►
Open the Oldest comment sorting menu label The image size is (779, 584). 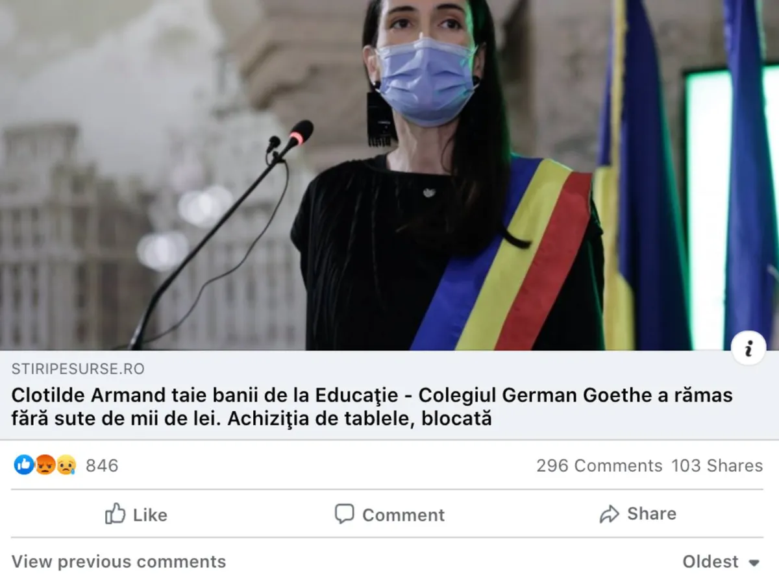coord(710,561)
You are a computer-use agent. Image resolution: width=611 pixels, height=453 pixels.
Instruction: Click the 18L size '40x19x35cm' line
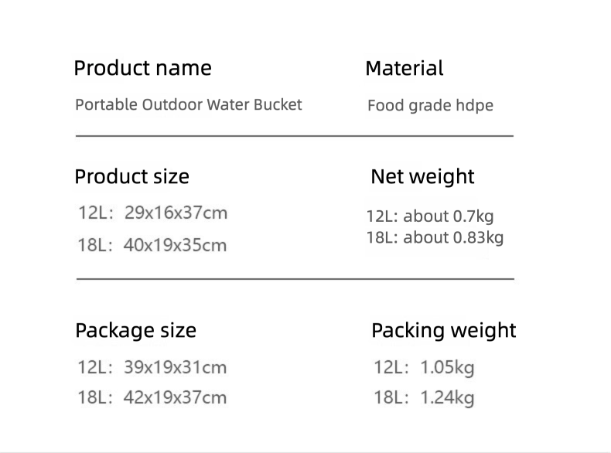(x=152, y=245)
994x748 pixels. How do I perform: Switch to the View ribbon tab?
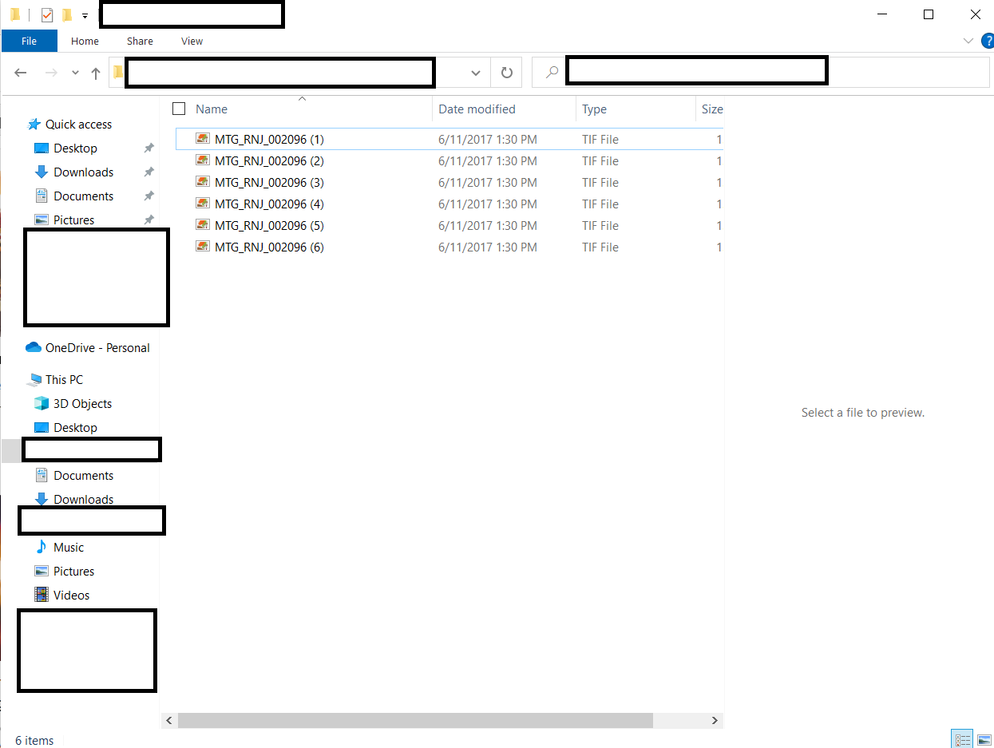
◄
_Required work_: Omit the pictures and retype exactly the lines from the one containing "You are a computer-use" through the end of the entries above.

_Response area_:
You are a computer-use agent. Image resolution: width=611 pixels, height=453 pixels.
Instruction: Click the 18L size '40x19x35cm' line
(x=152, y=245)
994x748 pixels. How do I perform: Switch to the View ribbon tab?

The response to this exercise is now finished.